| INSTRUCTIONS TO FOLLOW |
Show all lines containing "will" from the data below.

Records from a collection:
┌────────
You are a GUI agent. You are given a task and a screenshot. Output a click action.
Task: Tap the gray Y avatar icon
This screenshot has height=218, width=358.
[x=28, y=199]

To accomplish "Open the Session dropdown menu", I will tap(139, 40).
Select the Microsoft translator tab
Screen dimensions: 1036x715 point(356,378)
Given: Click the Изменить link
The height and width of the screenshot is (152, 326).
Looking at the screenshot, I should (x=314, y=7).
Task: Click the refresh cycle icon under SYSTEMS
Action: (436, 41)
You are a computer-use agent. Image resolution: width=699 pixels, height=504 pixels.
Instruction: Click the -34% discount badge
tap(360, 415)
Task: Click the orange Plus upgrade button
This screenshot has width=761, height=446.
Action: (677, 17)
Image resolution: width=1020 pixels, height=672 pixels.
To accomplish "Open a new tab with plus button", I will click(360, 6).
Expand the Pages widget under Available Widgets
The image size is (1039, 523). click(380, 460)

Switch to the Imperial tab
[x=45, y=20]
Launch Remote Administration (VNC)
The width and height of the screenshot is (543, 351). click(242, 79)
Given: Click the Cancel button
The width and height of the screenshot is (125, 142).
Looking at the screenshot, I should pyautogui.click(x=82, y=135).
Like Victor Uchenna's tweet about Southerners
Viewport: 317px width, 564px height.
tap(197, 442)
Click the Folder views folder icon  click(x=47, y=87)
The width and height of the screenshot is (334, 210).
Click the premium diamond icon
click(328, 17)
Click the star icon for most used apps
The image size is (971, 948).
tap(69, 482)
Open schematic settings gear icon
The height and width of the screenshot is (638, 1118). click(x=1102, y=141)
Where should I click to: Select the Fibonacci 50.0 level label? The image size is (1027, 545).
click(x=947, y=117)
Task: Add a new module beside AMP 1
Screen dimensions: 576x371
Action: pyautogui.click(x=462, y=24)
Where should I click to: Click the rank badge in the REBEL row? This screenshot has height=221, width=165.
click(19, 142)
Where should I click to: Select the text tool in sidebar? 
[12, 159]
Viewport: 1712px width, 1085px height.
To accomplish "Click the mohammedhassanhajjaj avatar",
└────────
| EXERCISE SOLUTION |
To accomplish "Open the Session dropdown menu", I will tap(139, 40).
To accomplish "Open a new tab with plus button", I will click(360, 6).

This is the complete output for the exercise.